The link between high sugar consumption and health problems has sparked a legislative response in a number of states and overseas. One target is sugary drinks – and one approach has been to apply a special tax on the beverages. In Singapore, that’s just one of the proposals in play, and lawmakers are entering a new phase in considering several ideas to cut sugar consumption.
Friday was the last day for Singapore’s public to weigh in on a Ministry of Health inquiry about how to cut the national sugar intake. The country is considering a number of measures, including an outright ban on high-sugar drinks — which would be the first of its kind in the world.
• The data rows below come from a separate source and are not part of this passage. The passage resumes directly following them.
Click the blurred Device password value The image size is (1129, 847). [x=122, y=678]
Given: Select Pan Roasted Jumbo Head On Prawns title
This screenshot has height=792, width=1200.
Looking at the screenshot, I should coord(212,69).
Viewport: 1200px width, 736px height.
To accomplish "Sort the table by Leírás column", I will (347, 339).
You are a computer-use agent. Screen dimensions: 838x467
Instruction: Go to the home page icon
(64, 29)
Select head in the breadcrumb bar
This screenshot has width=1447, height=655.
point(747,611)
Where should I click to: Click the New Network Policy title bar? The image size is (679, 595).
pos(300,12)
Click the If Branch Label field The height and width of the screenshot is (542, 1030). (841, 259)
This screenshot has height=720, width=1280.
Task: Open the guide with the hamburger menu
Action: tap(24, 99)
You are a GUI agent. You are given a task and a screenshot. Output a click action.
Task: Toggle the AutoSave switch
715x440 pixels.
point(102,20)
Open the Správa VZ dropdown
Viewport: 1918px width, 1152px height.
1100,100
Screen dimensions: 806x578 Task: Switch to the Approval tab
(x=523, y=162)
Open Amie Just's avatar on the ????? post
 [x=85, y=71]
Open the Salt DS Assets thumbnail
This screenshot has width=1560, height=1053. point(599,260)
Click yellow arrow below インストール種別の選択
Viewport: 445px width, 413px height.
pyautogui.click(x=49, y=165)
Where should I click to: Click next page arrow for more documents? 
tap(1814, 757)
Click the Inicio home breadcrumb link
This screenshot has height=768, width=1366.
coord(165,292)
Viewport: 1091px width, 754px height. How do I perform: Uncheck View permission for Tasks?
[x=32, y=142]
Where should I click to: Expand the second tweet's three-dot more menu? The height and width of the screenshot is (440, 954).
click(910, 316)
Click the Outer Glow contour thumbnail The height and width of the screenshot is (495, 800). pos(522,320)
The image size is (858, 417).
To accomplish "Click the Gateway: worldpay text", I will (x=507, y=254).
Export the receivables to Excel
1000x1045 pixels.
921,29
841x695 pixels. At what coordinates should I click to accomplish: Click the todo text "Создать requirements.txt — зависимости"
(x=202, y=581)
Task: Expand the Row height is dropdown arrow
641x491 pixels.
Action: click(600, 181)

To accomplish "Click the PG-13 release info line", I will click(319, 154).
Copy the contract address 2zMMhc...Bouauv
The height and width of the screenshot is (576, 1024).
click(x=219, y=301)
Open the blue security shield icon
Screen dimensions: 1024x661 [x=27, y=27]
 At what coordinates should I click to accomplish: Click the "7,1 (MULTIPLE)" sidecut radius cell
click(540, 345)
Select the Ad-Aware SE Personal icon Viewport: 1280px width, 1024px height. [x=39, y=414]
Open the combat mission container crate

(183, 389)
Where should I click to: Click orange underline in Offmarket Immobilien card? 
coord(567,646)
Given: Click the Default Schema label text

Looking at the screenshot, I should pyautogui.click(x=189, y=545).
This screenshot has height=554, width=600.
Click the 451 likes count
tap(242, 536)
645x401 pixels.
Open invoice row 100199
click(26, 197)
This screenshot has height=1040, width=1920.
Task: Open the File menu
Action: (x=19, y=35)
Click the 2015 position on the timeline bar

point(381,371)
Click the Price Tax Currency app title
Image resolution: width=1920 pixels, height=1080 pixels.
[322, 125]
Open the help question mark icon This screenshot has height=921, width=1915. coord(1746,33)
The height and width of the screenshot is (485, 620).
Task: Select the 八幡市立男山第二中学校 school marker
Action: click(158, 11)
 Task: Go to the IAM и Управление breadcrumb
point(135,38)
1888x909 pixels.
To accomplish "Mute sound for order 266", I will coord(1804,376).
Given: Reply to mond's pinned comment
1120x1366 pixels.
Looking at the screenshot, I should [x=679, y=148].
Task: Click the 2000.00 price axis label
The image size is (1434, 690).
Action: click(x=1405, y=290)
Also under discussion: boosting taxes on high sugar drinks, and restricting their advertising — even putting warning labels on containers — similar to the health warnings on cigarette packs.
Singapore’s Ministry of Health says more than half of the country’s sugar consumption comes from drinks — so that’s become a prime target in the government’s effort to slow or stop a growing trend of obesity and diabetes.
Neighboring Malaysia has an even worse problem with extra pounds — or kilograms. According to government figures, nearly half of Malaysia’s population is considered obese — and a new tax on sugary drinks will kick in this April.
About a year ago, the Philippines became the first country in Asia to tax sugar sweetened beverages, and their sales dropped sharply within the first quarter after the tax went into effect.
The World Health Organization says that because of the reduced sugar consumption driven by that tax, the Philippines will avoid some 24,000 premature deaths over the next twenty years.